■ **TEXTE FOURNI**:
━━━━━━━━━━━━━━━━━━━━━━━━━━━━━━

Gavroche a sélectionné pour vous quelques nouvelles saillantes en Birmanie durant cette semaine écoulée. Un survol de l’actualité indispensable pour tous ceux qui s’intéressent à ce pays d’Asie du Sud-Est.
Politique, Diplomatie
Le régime militaire de Birmanie a été bousculé par le récent appel du président du Timor-Oriental, José Ramos-Horta, invitant les soldats de la junte à faire défection et à se ranger du côté du peuple de Birmanie, alors que les offensives de la résistance se multiplient dans le pays. Le gouvernement civil d’unité nationale (NUG) a publié cette semaine un clip vidéo du président du Timor-Oriental encourageant les soldats de l’armée de Birmanie à abandonner le régime. Après que le clip a été largement partagé sur les médias sociaux, le régime a réagi en publiant des remarques et des articles critiques à l’égard de Ramos-Horta. Mercredi 13 décembre, des nationalistes ont organisé une manifestation contre le président du Timor Oriental devant l’hôtel de ville de Rangoun. Le patron de l’Organisation de libération nationale Pa-O, Khun Okkar, a fait remarquer que le président du Timor Oriental s’était “déprécié” en se laissant “embaucher” par le NUG, ajoutant que sa déclaration revenait à s’ingérer dans les affaires intérieures et la souveraineté de la Birmanie.

━━━━━━━━━━━━━━━━━━━━━━━━━━━━━━

■ **DONNÉES FOURNIES**:
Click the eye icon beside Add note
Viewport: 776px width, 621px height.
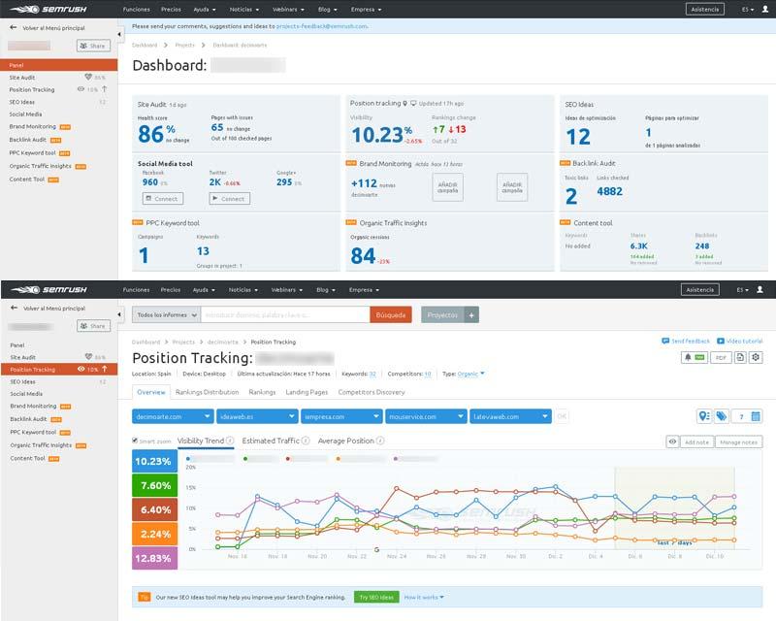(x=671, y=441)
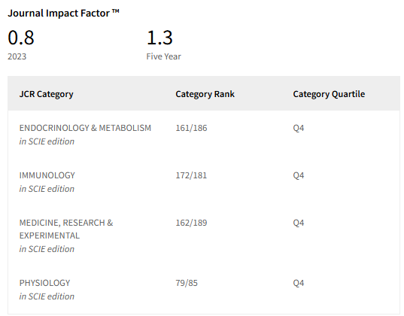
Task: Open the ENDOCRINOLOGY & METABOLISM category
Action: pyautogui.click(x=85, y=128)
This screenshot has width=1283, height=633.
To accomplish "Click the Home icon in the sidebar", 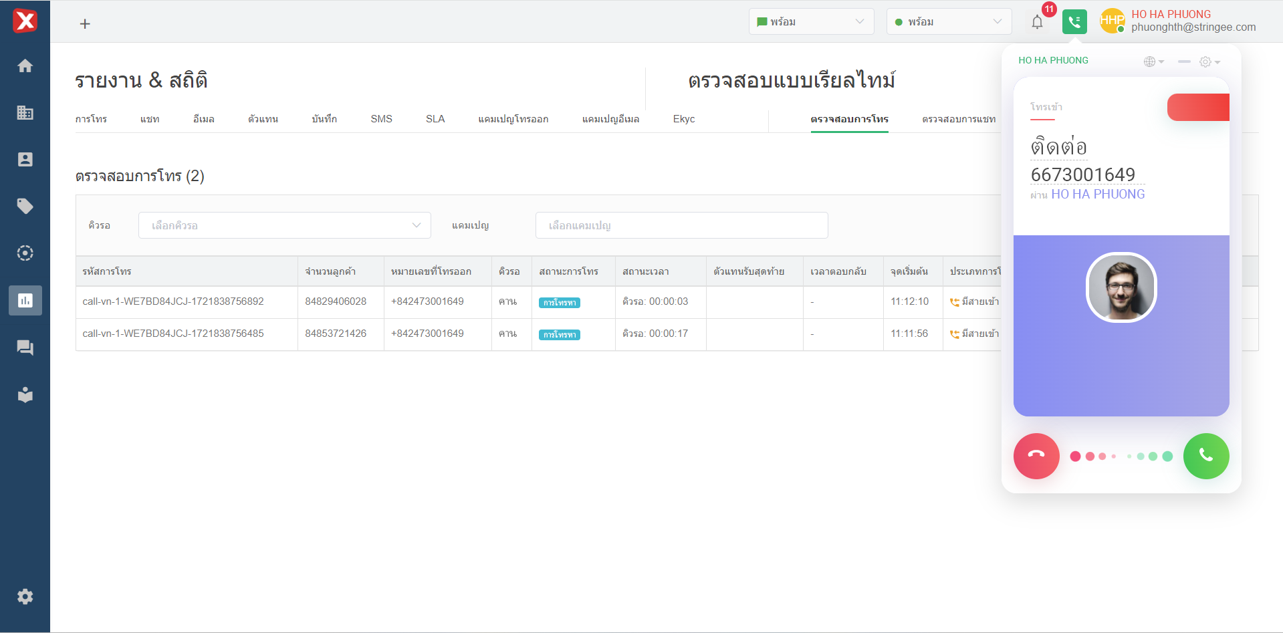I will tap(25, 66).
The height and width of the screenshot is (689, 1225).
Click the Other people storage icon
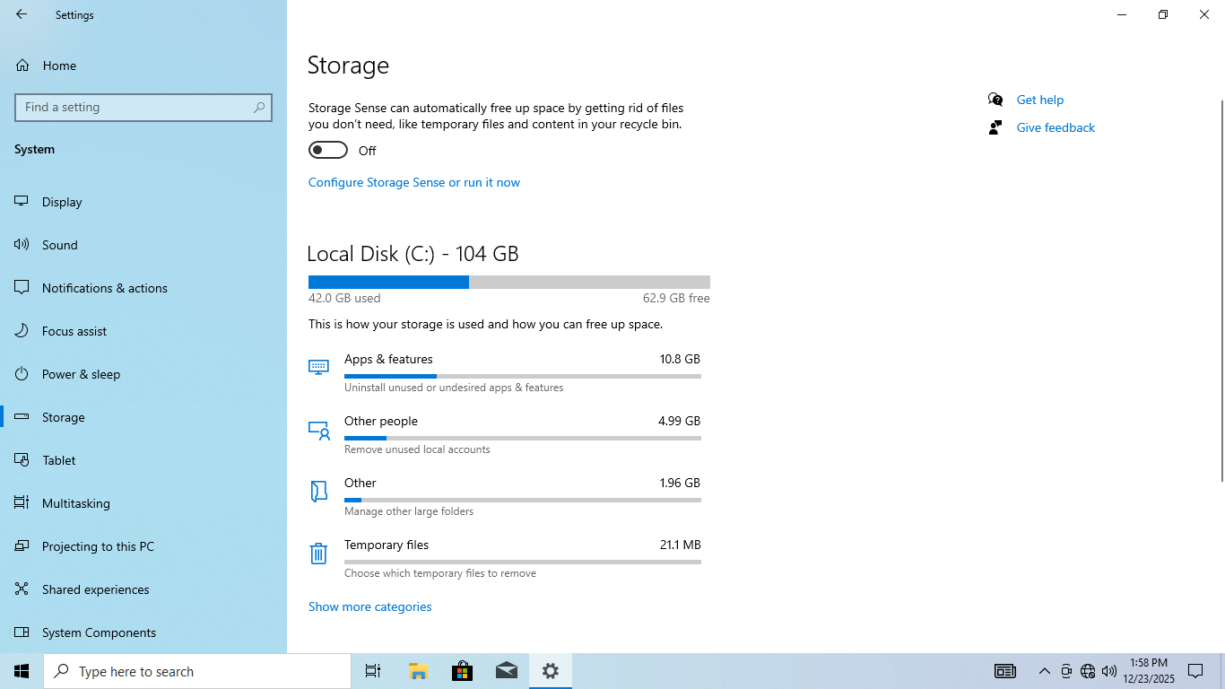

━━━━━━━━━━━━━━━━━━━━━━━━━━━━━━

■ **CONSIGNES**:
- 1) Reproduisez à l'identique les lignes des enregistrements qui vont de celle contenant « The height and » jusqu'à la fin des enregistrements, ces deux bornes comprises. Laissez les images de côté.
- 2) Poursuivez le texte sur l'actualité birmane à partir de l'endroit où il s'arrête.
Les enregistrements n'ont aucun rapport avec le texte.

■ **RÉPONSES**:
- 1)
The height and width of the screenshot is (689, 1225).
Click the Other people storage icon

- 2)
L’Alliance des forces d’opposition au régime dément les rumeurs d’accord de paix avec la junte. Cette alliance a annoncé le 13 décembre qu’elle continuerait à se battre pour faire tomber le régime militaire de Birmanie, conformément aux souhaits du peuple, malgré sa participation à des pourparlers de paix en Chine. L’alliance de l’armée de l’Arakan, de l’armée de libération nationale Ta’ang (TNLA) et de l’armée de l’Alliance démocratique nationale de Birmanie, ainsi que de plusieurs groupes de résistance, a lancé l’opération 1027 le 27 octobre, infligeant d’importantes défaites au régime. Des pourparlers de paix sous l’égide de la Chine ont débuté cette semaine en Chine et Pékin a déclaré lundi 11 décembre qu’ils avaient donné des “résultats positifs”. Une source de l’Alliance de la Fraternité a déclaré à The Irrawaddy que les pourparlers n’avaient duré que 10 minutes et qu’aucun accord n’avait été conclu. L’alliance n’a fait aucun commentaire officiel sur les pourparlers.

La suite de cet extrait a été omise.